I think it hits me later, for sure. If I think about it in the moment it freaks me out too much. To reflect on it later is definitely bizarre. It’s like reflecting on a Disney movie and being like, “Oh that was actually real life. That really happened.”

It seems like taking the time to write music has been a huge tool for self reflection for you and for getting in touch with your feelings. Did you have an outlet for that before music or did it take dedicating that time to sit down and write songs to get to that point of achieving some self discovery?

I don’t think I really had that outlet before. When I first started dipping my toe into writing music that kind of unlocked that necessity to have that avenue where I could just pour everything out into.

“I definitely don’t know how to write a hit song.”

If you didn’t have music for that outlet, what else might you be doing?

I don’t know. I mean, I play a lot of video games and watch a lot of cartoons, so I’d probably just be doing more of that (laughs).

You’ve mentioned how the process of writing Ology made you a better person, can you give an example of that?

Yeah, it made me more willing to open up the gates of my soul to the rest of the world and just people I meet every day. It made me see the world in a kind of less ominous light; something that was a little bit more navigable and manageable. I think it set the tone and set the bar higher for me to analyze myself even deeper than I had.

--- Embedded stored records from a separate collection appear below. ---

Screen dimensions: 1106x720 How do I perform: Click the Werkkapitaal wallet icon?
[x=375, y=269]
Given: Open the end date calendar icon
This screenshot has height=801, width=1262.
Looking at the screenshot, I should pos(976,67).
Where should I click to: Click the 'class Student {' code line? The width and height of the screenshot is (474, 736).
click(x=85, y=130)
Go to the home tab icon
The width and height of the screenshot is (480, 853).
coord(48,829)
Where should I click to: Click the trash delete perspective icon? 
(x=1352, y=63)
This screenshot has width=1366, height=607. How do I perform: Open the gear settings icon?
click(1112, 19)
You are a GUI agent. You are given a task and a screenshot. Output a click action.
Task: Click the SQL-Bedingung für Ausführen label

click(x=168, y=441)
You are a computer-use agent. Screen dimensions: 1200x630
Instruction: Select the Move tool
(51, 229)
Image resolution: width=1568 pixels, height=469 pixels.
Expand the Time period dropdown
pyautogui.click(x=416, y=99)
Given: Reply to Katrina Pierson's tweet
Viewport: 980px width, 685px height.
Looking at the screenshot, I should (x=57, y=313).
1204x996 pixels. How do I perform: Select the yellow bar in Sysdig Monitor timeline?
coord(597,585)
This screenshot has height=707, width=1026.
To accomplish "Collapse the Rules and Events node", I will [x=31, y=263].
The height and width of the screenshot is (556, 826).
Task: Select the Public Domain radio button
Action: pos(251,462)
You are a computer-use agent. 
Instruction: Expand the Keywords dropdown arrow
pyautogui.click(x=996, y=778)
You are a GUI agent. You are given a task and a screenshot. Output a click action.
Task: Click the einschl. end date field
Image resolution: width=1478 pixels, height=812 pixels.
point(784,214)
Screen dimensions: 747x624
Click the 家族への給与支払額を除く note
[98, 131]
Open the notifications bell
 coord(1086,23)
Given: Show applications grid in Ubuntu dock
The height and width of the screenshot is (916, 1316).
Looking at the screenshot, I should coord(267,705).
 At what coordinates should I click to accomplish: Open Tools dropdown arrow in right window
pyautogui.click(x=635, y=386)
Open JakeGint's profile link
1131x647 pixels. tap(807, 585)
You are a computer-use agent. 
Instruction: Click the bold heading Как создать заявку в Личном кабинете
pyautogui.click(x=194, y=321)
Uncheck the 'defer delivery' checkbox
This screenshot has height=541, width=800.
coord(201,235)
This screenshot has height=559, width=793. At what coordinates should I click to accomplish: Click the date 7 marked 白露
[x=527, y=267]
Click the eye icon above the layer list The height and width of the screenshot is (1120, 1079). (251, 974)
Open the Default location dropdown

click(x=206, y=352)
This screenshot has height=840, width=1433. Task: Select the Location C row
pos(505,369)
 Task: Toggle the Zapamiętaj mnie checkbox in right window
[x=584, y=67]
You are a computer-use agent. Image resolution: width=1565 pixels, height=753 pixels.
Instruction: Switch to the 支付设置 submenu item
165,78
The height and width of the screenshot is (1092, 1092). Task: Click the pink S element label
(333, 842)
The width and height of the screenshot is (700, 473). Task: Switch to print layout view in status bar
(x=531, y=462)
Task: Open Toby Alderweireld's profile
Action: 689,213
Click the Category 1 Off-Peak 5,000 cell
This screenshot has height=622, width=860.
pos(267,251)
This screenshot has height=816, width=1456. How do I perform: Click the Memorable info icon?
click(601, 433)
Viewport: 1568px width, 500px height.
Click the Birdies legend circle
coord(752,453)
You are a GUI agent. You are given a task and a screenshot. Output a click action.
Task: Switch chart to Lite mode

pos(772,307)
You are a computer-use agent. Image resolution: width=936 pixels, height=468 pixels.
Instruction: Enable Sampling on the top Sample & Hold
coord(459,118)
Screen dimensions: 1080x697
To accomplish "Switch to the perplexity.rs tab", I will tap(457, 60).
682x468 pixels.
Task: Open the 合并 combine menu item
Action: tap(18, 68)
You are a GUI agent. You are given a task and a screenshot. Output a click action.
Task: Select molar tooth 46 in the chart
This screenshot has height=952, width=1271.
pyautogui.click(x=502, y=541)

And you’re currently working on a new album?

I’m just working on new music in general. Whether it becomes a new album or it’s just a bunch of cool collaborations that I do this year, I’m just happy to get back in the headspace of creating.

When songwriting, is creating a hit like “”eight in Gold” a goal for you?

I mean, I wouldn’t even consider that song a hit, so… I definitely don’t know how to write a hit song (laughs). I’m just making music that I think is going to help me and that I think sounds really cool.

Did you listen to all of the “Weight in Gold” remixes?

Yeah the Brasstracks remix is incredible. I actually really like the VanessaMichaels one, even though that was on the remix package. Obviously everyone on the remix package was awesome and to go on SoundCloud and listen to a bunch of others was really cool.

Do you feel any pressure for following up Ology after all of the critical success that it had?

No, I don’t think that I’m at that level. I still haven’t reached the bar. It’s so open ended for me.

It’s just about growing and making something better?

Yeah, but I mean I probably won’t even think about the last project when I’m creating the new one. Like it’s all just erased; I’m starting from square one.